The addition of the trigger events and Hot Who’s has really added a great dimension to the class. Everyone seems to be really enjoying them, and overall I think that they make the understanding of the repetition disciplines much easier to grasp. Kenny and I went first last night, and even though it took a minute to settle in to the exercise (which seems to be the case each week with the first pair of scene partners), I think it went really well. I decided to make my trigger event something unusual – I just saw a person sprout wings and fly off, and I chose as my Hot Who that Kenny was my Skeptical Denier. It made for an interesting dynamic. In the second half I partnered with Jay, and we had a really good exercise. We both felt connected from the top, and I think we did a great job of picking up and dealing with each other’s behavior and trusting the exercise. It was really fun. I did make one last minute adjustment to my Hot Who, though, that seemed to confuse Jolene. The trigger was that Jay was the person who had sold the drugs that killed my best friend. My original Hot Who was that Jay was a Cold-blooded Killer, but I thought I would try to heighten the stakes a bit by making him a Repentant Killer. After some discussion, it became clear that the Hot Who wasn’t really connected to the Trigger Event, and that I should have either changed the trigger or stayed with my original Hot Who.

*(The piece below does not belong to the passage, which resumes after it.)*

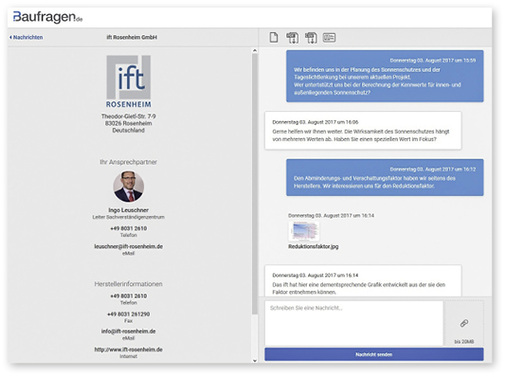
Task: Click the blank document icon in chat toolbar
Action: coord(274,37)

I particularly enjoyed the discussions last night on how we “crafted” our circumstances, and how that crafting can take an okay set of circumstances and elevate them to circumstances that elevate our work. It’s kind of what I teach in my own classes where I constantly tell the participants to make the circumstances and the stakes as specific and heightened as possible, and to use those circumstances to fuel their behavior. I am also of the belief that setting expectations of what I want in a specific scene in odds with what I find when I enter the scene to be highly motivating to how the character reacts to the circumstances and to the other actors. For example, two women were working on a scene from Say De Kooning by Lanford Wilson. The circumstances are that they, along with another friend, have rented a beach house on Long Island, and it is the end of the season so they are packing up. The two women are partners, and one has been off partying for a couple of weeks. What I asked the other actor to do is to use the circumstances that it had been a long, hot drive fighting traffic, and that her expectation entering the scene was that most of the house would be already packed. What she walks into is a total mess with nothing done. By the time the second woman entered, she was already worked up so that her first line to her partner was completely filled with the exhaustion and frustration that she felt. The scene went from ok to gripping.

Sometimes it’s helpful for me to translate Meisner-speak into the language I’m more familiar with, although I am coming to appreciate the clarity and simplicity of Meisner-speak.